_Page text:_
···

Reputation: 2571
I have an input of records like this, a|1|Y, b|0|N, c|1|N, d|2|Y, e|1|Y
Now, in mapper, i has to check the value of third column. If it is 'Y' then that record has to write directly to output file without moving that record to reducer or else i.e, 'N' value records has to move to reducer for further processing..
So, a|1|Y, d|2|Y, e|1|Y should not go to reducer but b|0|N, c|1|N should go to reducer and then to output file.
How can i do this??
Upvotes: 2
Views: 133
Reputation: 34184
See if this works,
public class Xxxx {
public static class MyMapper extends
Mapper<LongWritable, Text, LongWritable, Text> {
public void map(LongWritable key, Text value, Context context) throws IOException, InterruptedException {
FileSystem fs = FileSystem.get(context.getConfiguration());
Random r = new Random();
FileSplit split = (FileSplit)context.getInputSplit();
String fileName = split.getPath().getName();
FSDataOutputStream out = fs.create(new Path(fileName + "-m-" + r.nextInt()));
String parts[];
String line = value.toString();
String[] splits = line.split(",");
for(String s : splits) {
parts = s.split("\\|");
if(parts[2].equals("Y")) {
out.writeBytes(line);
}else {
context.write(key, value);
}
}
out.close();
fs.close();
}
}
public static class MyReducer extends
Reducer<LongWritable, Text, LongWritable, Text> {
public void reduce(LongWritable key, Iterable<Text> values,
Context context) throws IOException, InterruptedException {
for(Text t : values) {
context.write(key, t);
}
}
}
/**
* @param args
* @throws IOException
* @throws InterruptedException
* @throws ClassNotFoundException
*/
public static void main(String[] args) throws IOException, ClassNotFoundException, InterruptedException {
// TODO Auto-generated method stub
Configuration conf = new Configuration();
conf.set("fs.default.name", "hdfs://localhost:9000");
conf.set("mapred.job.tracker", "localhost:9001");
Job job = new Job(conf, "Xxxx");
job.setJarByClass(Xxxx.class);
Path outPath = new Path("/output_path");
job.setMapperClass(MyMapper.class);
job.setReducerClass(MyReducer.class);
FileInputFormat.addInputPath(job, new Path("/input.txt"));
FileOutputFormat.setOutputPath(job, outPath);
System.exit(job.waitForCompletion(true) ? 0 : 1);
}
}
Upvotes: 1
Reputation: 13
In your map function, you will get input line by line. Split it according by using | as the delimiter. (by using the String.split()

···

_Dataset records:_
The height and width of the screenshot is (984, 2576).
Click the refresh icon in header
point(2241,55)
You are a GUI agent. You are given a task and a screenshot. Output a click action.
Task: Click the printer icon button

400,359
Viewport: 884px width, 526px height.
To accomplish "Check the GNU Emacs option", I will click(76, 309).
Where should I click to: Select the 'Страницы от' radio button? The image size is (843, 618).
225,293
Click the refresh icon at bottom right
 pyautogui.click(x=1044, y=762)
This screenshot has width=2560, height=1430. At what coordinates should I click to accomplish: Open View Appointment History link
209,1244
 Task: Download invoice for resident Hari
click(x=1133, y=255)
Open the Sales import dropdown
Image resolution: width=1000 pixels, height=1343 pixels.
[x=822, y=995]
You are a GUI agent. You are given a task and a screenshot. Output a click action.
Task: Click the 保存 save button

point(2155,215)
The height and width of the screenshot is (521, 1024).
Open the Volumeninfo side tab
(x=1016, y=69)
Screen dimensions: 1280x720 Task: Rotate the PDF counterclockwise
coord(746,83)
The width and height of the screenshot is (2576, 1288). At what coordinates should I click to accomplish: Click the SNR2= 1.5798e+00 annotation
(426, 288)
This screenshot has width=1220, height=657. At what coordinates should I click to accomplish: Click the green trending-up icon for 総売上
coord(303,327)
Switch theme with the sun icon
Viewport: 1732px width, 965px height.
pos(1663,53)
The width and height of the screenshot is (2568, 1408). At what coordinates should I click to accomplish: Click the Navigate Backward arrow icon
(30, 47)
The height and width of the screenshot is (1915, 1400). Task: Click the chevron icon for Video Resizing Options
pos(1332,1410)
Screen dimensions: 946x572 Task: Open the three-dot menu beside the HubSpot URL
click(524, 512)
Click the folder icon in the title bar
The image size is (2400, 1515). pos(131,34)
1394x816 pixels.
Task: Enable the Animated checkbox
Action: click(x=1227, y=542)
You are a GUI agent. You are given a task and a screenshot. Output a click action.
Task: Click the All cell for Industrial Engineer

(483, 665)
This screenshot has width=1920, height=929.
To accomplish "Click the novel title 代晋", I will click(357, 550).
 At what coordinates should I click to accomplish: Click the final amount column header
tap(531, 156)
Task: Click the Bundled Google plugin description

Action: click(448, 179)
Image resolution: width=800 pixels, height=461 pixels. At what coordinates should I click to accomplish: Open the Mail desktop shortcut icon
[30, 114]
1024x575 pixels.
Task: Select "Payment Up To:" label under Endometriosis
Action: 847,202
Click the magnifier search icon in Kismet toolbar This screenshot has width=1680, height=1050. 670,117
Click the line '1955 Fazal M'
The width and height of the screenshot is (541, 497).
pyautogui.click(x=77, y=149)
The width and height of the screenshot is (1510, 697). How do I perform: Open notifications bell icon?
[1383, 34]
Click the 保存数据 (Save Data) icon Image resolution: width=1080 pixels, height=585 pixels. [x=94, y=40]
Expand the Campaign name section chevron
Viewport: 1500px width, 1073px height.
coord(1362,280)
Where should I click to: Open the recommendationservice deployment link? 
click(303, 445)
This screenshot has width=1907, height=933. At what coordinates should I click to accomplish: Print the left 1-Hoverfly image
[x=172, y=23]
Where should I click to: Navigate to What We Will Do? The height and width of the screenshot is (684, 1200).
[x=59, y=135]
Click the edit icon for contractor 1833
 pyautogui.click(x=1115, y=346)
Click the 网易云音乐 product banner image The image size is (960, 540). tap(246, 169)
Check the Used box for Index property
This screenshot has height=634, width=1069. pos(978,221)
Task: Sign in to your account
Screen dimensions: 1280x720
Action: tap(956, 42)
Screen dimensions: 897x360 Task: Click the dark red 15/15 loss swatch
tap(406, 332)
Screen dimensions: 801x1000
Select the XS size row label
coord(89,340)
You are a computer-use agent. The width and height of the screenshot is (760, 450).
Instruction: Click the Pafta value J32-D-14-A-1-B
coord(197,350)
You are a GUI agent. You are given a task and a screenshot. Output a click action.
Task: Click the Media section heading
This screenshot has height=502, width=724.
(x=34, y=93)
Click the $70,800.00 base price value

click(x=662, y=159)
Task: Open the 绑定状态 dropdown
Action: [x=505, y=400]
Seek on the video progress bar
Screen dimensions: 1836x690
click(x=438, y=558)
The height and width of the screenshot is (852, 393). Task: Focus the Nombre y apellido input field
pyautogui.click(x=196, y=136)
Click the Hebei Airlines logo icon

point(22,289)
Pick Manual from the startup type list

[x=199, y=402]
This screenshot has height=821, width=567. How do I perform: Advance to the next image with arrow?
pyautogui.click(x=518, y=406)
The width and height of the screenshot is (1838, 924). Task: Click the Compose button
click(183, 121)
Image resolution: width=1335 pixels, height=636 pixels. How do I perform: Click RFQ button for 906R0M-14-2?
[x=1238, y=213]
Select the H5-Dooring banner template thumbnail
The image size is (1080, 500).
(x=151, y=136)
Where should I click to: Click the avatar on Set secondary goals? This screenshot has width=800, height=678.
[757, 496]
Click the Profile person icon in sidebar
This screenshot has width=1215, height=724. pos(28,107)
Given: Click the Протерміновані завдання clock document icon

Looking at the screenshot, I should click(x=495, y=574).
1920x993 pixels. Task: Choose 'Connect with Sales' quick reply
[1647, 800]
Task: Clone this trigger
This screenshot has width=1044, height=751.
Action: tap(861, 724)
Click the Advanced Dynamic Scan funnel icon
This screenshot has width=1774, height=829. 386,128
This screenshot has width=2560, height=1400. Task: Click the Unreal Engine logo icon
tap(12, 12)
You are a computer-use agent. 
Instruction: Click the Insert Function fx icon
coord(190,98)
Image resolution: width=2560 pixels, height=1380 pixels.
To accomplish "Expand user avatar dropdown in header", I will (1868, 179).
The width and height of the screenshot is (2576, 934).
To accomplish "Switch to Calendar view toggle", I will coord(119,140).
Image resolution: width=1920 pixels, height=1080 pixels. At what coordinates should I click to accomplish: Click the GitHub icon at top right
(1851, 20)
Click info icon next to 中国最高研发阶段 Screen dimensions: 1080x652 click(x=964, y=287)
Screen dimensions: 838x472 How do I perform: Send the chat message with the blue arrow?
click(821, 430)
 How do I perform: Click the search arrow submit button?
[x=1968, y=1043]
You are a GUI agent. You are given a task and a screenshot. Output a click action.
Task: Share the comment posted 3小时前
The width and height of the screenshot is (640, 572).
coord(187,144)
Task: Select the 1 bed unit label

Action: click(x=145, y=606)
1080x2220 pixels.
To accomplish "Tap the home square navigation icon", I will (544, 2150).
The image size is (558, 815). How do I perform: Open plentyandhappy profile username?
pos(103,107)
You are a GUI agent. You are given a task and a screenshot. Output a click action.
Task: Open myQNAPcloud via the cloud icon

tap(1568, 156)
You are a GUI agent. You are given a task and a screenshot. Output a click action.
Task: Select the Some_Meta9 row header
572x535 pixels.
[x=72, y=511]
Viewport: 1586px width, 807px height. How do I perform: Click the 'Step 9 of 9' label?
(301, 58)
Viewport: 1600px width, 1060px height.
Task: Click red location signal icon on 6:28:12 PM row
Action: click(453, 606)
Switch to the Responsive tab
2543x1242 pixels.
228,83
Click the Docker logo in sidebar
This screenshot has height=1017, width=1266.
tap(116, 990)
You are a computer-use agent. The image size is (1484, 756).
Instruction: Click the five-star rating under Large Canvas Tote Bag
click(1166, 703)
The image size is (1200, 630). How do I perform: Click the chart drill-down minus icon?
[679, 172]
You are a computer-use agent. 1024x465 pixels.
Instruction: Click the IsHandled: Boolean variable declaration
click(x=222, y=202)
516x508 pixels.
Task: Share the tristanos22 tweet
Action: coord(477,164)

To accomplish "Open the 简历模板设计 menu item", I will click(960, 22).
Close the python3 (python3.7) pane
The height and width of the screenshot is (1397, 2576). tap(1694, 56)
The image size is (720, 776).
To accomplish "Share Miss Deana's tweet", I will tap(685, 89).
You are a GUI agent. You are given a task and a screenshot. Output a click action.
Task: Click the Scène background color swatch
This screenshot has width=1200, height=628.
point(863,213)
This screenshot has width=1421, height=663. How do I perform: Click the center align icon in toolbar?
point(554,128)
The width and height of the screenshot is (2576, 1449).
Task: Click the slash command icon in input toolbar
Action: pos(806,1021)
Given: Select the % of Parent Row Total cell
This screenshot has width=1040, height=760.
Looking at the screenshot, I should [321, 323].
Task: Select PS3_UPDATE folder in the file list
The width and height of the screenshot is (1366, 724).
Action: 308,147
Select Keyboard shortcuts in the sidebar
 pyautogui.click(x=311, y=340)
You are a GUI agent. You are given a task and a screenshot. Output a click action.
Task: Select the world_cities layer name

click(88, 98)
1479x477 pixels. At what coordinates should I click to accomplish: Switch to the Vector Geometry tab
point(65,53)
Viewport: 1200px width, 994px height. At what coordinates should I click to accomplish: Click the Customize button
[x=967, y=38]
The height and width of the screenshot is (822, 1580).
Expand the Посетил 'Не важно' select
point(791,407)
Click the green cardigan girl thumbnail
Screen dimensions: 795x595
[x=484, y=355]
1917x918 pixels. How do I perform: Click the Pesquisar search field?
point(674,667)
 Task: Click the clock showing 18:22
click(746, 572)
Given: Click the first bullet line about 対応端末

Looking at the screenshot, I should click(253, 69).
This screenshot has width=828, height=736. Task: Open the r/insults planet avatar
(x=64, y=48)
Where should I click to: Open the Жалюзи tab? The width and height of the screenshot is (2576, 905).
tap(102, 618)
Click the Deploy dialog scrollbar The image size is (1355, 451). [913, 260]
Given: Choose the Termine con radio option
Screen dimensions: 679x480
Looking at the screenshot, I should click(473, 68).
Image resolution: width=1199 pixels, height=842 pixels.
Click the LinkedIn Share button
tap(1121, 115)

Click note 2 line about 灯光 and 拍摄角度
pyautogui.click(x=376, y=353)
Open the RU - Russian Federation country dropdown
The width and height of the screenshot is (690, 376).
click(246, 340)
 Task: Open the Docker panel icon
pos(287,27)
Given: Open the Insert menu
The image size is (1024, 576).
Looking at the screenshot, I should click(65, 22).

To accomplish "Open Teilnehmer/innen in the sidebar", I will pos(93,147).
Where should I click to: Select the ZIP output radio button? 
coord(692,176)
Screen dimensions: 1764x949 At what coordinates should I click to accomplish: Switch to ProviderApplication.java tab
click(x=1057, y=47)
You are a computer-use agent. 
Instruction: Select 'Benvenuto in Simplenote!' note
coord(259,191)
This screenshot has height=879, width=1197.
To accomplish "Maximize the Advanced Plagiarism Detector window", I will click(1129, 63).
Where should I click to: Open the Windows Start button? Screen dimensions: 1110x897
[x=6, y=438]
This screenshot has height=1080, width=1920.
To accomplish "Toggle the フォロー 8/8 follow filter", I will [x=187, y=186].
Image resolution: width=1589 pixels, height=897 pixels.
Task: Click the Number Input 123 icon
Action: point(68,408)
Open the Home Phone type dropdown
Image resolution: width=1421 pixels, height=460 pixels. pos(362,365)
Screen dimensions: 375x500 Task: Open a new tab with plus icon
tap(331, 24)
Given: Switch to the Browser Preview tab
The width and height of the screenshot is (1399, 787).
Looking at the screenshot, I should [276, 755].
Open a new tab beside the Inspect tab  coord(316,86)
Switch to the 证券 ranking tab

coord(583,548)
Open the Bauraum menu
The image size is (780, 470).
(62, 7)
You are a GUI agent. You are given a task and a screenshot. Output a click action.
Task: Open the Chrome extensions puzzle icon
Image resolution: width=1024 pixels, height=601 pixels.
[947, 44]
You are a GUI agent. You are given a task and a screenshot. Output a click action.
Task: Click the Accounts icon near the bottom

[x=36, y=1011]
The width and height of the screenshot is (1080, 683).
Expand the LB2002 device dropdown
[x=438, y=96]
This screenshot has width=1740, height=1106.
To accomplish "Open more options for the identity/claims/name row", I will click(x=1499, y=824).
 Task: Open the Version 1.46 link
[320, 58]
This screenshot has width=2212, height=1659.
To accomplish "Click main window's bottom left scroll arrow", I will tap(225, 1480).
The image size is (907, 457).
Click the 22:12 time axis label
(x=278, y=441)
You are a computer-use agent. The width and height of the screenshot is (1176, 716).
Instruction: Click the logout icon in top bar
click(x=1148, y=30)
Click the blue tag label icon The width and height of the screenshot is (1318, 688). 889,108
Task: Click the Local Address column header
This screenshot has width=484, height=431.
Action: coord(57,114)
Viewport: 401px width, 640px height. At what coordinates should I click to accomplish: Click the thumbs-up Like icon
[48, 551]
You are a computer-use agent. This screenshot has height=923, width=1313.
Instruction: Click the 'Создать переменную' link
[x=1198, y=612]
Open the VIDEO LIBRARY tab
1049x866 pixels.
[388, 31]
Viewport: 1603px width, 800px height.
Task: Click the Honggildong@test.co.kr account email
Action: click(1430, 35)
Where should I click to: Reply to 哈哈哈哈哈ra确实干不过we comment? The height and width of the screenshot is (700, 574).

···

_Required task A:_
Copy the Hadoop thread starting with "Reputation: 2571" and going on through "i do this??", but swap "output file" for "destination file".
_Required task B:_
Pick up the Hadoop thread after its final words and continue writing it.
The rows aren't needed for anything here.

_Written response A:_
Reputation: 2571
I have an input of records like this, a|1|Y, b|0|N, c|1|N, d|2|Y, e|1|Y
Now, in mapper, i has to check the value of third column. If it is 'Y' then that record has to write directly to destination file without moving that record to reducer or else i.e, 'N' value records has to move to reducer for further processing..
So, a|1|Y, d|2|Y, e|1|Y should not go to reducer but b|0|N, c|1|N should go to reducer and then to destination file.
How can i do this??

_Written response B:_
method to be exact)
It will look like this
String[] line = value.toString().split('|');
Access the third element of this array by line[2]
Then, using a simple if else
statement, emit the output with N value for further processing.
Upvotes: -1
Reputation: 5063
What you can probably do is use MultipleOutputs - click here to separate out records of 'Y' and 'N' type to two different files from mappers.
Next, you run saparate jobs for the two newly generated 'Y' and 'N' type data sets. For 'Y' types set number of reducers to 0, so that, Reducers aren't use. And, for 'N' types do it the way you want using reducers.
Hope this helps.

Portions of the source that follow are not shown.